Guided Diffusion with Distilled Vision-Language Reliability for Aerial Navigation

Autonomous UAV navigation is conventionally solved by pipelines that separate perception, mapping, and planning into distinct stages, which propagates errors, accumulates latency, and requires environment-specific retuning. End-to-end generative models remove these interfaces by mapping raw observations directly to trajectories, but inherit a subtle failure mode: trained on clean data, they cannot recognise when an observation is unreliable, and treat degraded regions such as glass, mirrors, and overexposed surfaces as valid evidence for planning. We present a reliability-aware diffusion planner for 3D UAV navigation. It conditions trajectory generation on the observation together with a scene-level reliability heatmap that marks where perception cannot be trusted, produced by a lightweight network that distils the open-vocabulary reasoning of a vision-language model within the real-time planning budget. To generalise to unseen environments without retraining, we steer the denoising process with a differentiable two-stage ESDF cost that treats physical obstacles from depth and virtual obstacles from highly unreliable regions on equal footing. In simulation and on a real quadrotor, our planner produces markedly safer trajectories than a state-of-the-art diffusion baseline, reducing the obstacle-violation rate from 40.3% to 9.6% and raising the mean reliability of traversed regions from 0.588 to 0.925. Ablating the reliability term alone drops mean reliability from 0.898 to 0.783, confirming it as the decisive component, while distillation runs the framework up to 2 times faster than the full vision-language model.

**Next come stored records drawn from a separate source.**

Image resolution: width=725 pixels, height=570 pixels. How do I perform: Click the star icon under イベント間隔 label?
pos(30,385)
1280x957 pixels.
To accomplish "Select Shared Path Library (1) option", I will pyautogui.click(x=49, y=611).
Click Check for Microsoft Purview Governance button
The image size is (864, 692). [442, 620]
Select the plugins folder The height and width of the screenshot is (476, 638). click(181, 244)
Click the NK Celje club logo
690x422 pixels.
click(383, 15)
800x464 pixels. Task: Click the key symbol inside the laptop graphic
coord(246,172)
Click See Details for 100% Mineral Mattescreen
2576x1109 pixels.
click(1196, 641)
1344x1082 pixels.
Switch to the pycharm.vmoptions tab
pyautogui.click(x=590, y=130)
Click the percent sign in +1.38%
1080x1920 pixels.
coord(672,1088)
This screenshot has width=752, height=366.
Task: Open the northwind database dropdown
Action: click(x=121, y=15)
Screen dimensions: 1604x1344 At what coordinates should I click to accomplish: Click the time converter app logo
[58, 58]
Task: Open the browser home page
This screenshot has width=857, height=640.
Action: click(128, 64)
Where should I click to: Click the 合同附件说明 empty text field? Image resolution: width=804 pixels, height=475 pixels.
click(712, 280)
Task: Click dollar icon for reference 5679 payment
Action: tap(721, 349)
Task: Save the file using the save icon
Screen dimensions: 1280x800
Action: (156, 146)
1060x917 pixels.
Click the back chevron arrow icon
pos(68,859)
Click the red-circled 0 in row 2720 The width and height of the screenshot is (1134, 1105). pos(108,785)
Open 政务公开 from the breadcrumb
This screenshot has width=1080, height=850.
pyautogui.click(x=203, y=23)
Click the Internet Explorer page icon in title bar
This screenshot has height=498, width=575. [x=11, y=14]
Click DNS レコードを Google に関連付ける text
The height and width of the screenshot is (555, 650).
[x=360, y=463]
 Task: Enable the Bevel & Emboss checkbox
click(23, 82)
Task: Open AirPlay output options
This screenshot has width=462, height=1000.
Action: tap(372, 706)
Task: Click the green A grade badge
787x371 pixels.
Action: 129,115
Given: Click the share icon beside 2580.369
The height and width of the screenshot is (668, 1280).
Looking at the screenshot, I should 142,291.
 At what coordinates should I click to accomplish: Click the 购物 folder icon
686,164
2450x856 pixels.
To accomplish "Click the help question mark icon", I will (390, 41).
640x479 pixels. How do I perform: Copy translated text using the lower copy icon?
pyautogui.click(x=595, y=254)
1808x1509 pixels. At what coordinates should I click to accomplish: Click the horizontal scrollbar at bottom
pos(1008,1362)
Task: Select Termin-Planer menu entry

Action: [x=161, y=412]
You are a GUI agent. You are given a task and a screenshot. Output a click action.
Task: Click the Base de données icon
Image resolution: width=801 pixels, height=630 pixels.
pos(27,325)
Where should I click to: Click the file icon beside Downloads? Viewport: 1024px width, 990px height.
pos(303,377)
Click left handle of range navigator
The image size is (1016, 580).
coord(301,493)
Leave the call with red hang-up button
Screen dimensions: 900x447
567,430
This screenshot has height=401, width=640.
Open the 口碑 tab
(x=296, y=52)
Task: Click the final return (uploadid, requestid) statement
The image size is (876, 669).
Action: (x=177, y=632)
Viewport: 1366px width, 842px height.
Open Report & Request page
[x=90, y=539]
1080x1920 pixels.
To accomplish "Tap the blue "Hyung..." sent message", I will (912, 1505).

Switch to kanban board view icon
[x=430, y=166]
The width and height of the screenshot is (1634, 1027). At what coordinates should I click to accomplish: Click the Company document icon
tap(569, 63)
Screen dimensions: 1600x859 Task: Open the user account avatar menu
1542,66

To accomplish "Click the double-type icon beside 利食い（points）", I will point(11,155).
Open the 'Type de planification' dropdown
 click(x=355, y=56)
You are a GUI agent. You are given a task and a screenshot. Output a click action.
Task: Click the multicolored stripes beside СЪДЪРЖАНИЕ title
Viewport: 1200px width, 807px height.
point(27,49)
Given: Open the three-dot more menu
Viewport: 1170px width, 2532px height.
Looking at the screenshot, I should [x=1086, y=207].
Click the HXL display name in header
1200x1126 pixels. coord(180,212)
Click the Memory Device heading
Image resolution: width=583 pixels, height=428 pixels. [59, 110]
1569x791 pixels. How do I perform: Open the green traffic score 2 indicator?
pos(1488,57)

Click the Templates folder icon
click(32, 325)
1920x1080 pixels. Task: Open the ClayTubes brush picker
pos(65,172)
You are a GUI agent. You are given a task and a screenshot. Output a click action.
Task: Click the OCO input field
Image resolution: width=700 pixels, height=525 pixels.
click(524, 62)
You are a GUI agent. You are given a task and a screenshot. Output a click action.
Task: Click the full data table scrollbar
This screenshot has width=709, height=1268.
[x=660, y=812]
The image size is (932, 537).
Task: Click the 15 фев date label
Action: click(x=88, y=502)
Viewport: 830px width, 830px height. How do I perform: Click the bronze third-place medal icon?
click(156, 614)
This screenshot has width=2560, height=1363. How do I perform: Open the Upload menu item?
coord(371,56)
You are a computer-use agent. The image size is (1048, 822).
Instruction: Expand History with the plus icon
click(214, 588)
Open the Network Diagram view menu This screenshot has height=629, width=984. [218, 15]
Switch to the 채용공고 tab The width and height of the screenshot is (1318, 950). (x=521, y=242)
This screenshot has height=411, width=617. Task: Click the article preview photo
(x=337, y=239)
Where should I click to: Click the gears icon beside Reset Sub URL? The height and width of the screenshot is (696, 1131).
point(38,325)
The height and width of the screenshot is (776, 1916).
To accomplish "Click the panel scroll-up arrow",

翻译：自主无人机导航传统上通过将感知、建图和规划分解为独立阶段的管线来解决，这会传播误差、累积延迟，并需要针对特定环境重新调参。端到端生成模型通过将原始观测直接映射为轨迹消除了这些接口，但继承了微妙的失败模式：在干净数据上训练的模型无法识别观测不可靠的情况，并将玻璃、镜面和过曝表面等退化区域视为有效证据用于规划。我们提出了一种适用于三维无人机导航的可靠性感知扩散规划器。它根据观测和场景级可靠性热图来约束轨迹生成，该热图标记了感知不可信的区域，由轻量级网络在实时规划预算内通过蒸馏视觉语言模型的开集推理能力生成。为了无需重新训练即可泛化至未知环境，我们采用可微分的两阶段ESDF代价函数引导去噪过程，该代价函数将来自深度数据的物理障碍和来自高度不可靠区域的虚拟障碍一视同仁。在仿真和真实四旋翼飞行器上，我们的规划器相比最先进的扩散基线产生了显著更安全的轨迹，将障碍违规率从40.3%降至9.6%，并将穿越区域的平均可靠性从0.588提升至0.925。仅消融可靠性项就会使平均可靠性从0.898降至0.783，证实了其关键作用，而蒸馏使框架运行速度比完整视觉语言模型快2倍。